Phylogenetic information of genes, illustrated with mitochondrial data from a genus of gastropod molluscs




A critical assessment of sequencing markers is desirable to ensure that they are appropriate for the specific questions that are to be addressed. This consideration is particularly important where the data set will be used in highly sensitive analyses such as molecular clock studies. However, there is no standard practice for marker assessment. We examined the mitochondrial DNA sequences of a genus of marine molluscs to assess the relative phylogenetic signal of a number of genes using an extension of splits-based spectral analysis.

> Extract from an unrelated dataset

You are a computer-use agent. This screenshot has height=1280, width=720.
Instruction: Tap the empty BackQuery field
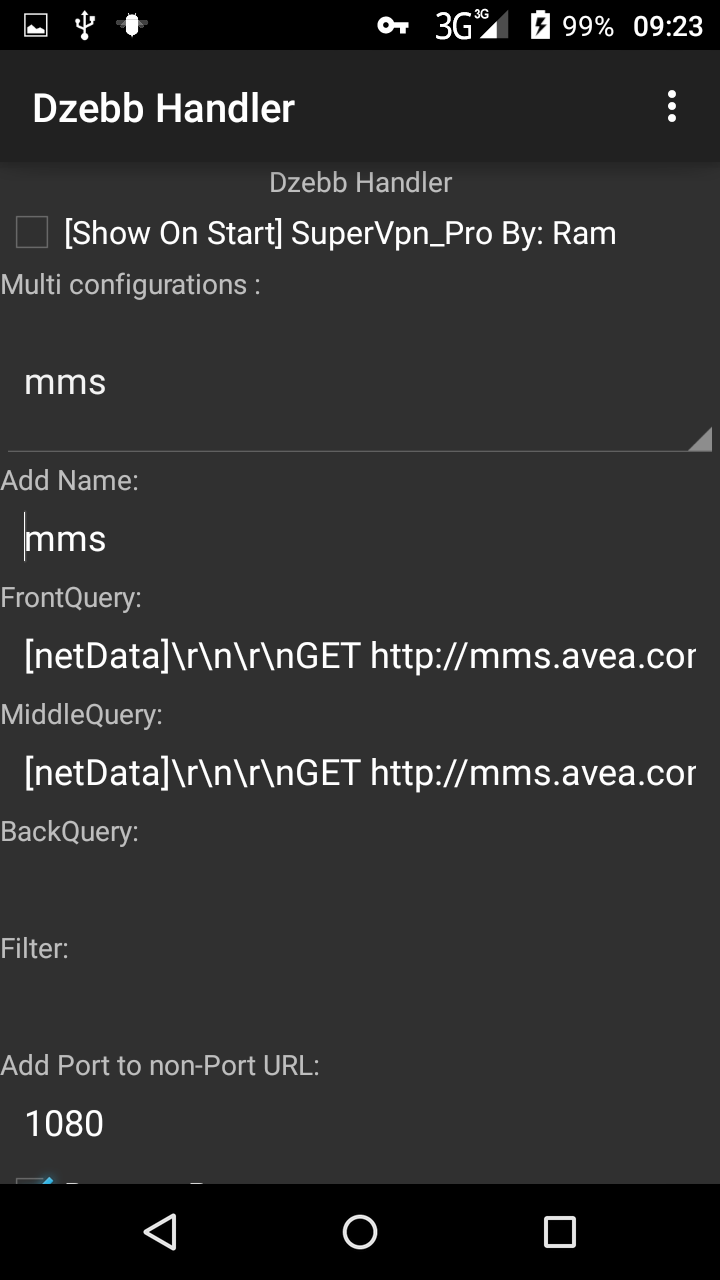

With a data set of almost 8 kb of DNA sequences from the mitochondrial genome of a lineage of marine molluscs, we compared the phylogenetic information content of six protein coding, two ribosomal DNA, and 12 transfer RNA genes. Split-support graphs were used to identify which genes contributed a relatively low signal-to-noise ratio of phylogenetic information. We found that cox2 and atp8 did not perform well for reconstruction at the within-genus level for this lineage. Consideration of nested subsets of taxa improved the resolution of relationships among closely related species by reducing the time frame over which evolutionary processes have occurred, allowing a better fit for models of DNA substitution. Through this fine-tuning of available data it is possible to generate phylogenetic reconstructions of increased robustness, for which there is a greater understanding of the underlying signals in the data. We recommend a suitable mitochondrial DNA fragment and new primers for intergeneric studies of molluscs, and outline a general pipeline for phylogenetic analysis. © 2011 The Linnean Society of London, Biological Journal of the Linnean Society, 2011, 104, 770–785.